Based on your description, I don’t think the AI Agent is actually caching the old topic. The fact that the workflow updates the correct Airtable record but generates content for a previous article suggests that somewhere in the workflow an older item is being referenced.

A few things I’d recommend checking:

  1. Open a recent execution and inspect the input data going into the AI Agent. Specifically, verify the value of:

    {{ $json.fields['Item Title'] }}

    If the old topic is already present there, the issue is occurring before the AI Agent.

  2. Check whether the Split In Batches node is reusing an older item or if the loop is not resetting correctly.

  3. Review any expressions that reference previous node data, such as:

    • $items()

    • .first()

    • references to another node’s output

    These can sometimes pull data from an earlier item instead of the current record.

  4. Confirm whether the AI Agent has any memory connected (Simple Memory, Window Buffer Memory, Redis Memory, etc.).
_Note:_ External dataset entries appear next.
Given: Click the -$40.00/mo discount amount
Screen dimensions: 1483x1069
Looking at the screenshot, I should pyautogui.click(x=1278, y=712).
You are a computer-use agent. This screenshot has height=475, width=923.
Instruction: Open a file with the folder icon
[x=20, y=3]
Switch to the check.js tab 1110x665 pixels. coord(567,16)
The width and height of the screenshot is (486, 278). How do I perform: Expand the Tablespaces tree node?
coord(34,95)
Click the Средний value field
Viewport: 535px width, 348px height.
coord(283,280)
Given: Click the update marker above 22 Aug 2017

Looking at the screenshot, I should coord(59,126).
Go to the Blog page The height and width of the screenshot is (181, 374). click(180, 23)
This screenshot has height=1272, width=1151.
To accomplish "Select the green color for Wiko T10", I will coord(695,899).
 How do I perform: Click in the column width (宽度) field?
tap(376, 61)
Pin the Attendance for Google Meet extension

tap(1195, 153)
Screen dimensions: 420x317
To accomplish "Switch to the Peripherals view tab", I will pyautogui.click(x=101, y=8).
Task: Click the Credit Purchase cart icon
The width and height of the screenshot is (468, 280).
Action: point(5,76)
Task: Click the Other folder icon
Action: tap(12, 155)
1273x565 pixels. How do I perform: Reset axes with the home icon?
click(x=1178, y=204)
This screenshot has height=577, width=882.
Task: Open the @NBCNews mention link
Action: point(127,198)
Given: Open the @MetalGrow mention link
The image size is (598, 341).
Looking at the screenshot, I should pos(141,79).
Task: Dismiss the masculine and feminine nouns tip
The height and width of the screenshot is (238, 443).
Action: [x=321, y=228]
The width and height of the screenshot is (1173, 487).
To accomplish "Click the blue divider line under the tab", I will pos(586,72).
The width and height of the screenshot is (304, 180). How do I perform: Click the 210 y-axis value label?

If so, temporarily disable it and test again.

  5. In the Airtable node that fetches records, verify that the filter is truly excluding completed articles and that the expected record is being returned before it reaches the Switch node.

Could you share screenshots of:

  • The Airtable node that retrieves the records

  • The AI Agent input panel from a failed execution

  • The Split In Batches configuration

Those three screenshots should help pinpoint where the old topic is being introduced.

The reply above is pointing at the most likely cause, and it is worth checking first: a Memory sub-node on the AI Agent with the session key left on default. If a memory is wired in (Simple Memory, or a Postgres/Redis chat memory) and every run uses the same session key, the agent keeps reading back the same stored context, so it produces the same old topic no matter what the fresh Airtable record says. The new record is being read correctly, the agent is just answering from memory instead of from the input. Setting the session key to something unique per run (the Airtable record ID, for example) usually fixes it.

If there is no memory node, the next suspect is the Airtable read itself. A “get records” with a filter that is not actually excluding Completed, or a sort that keeps returning the same top row, will hand the workflow the old topic every time even though you marked the previous one done. Check the exact filter formula and confirm it returns the new row when you run just that node in isolation.

The reason this one is nasty: the workflow runs green every time and looks completely healthy, it just quietly produces the wrong thing. That is the failure that does not throw, so nothing flags it, you only catch it by reading the output. Once you fix it, worth adding a quick check that the topic it picked actually matches an open Airtable row, so a future regression shows up as a caught mismatch instead of weeks of duplicate content. Is there a Memory node connected to the agent? That is the fastest thing to rule in or out.